In the records below, find each line that holds "Select" and return it.
*** Opening of SOURCE DATA ***
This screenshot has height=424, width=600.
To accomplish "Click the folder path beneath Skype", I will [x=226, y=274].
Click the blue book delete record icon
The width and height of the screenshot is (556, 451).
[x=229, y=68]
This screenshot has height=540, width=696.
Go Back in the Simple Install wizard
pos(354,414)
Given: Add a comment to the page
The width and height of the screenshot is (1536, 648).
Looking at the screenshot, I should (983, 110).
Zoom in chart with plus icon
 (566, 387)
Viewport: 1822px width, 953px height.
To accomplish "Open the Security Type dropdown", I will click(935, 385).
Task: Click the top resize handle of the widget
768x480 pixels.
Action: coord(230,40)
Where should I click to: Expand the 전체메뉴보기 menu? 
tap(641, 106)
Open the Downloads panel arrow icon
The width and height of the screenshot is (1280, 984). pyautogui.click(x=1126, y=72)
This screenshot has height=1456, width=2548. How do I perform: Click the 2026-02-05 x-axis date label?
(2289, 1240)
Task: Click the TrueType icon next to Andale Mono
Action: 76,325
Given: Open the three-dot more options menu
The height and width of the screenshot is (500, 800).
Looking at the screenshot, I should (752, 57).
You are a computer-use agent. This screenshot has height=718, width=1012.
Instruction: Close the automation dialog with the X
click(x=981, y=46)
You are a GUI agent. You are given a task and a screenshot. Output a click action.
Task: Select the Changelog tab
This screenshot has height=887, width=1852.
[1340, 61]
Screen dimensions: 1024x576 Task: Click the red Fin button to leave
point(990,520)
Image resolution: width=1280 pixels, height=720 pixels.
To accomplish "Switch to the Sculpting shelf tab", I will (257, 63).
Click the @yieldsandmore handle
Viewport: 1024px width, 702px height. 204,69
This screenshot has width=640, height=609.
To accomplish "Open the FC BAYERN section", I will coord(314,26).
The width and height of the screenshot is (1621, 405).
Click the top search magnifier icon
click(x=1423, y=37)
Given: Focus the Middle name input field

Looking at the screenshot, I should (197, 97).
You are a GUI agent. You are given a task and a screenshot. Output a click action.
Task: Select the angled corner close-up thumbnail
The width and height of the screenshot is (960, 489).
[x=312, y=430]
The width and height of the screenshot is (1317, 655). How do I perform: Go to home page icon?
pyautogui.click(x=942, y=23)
*** Close of SOURCE DATA ***
YOUR RESPONSE:
Task: Select the Changelog tab
Task: Select the angled corner close-up thumbnail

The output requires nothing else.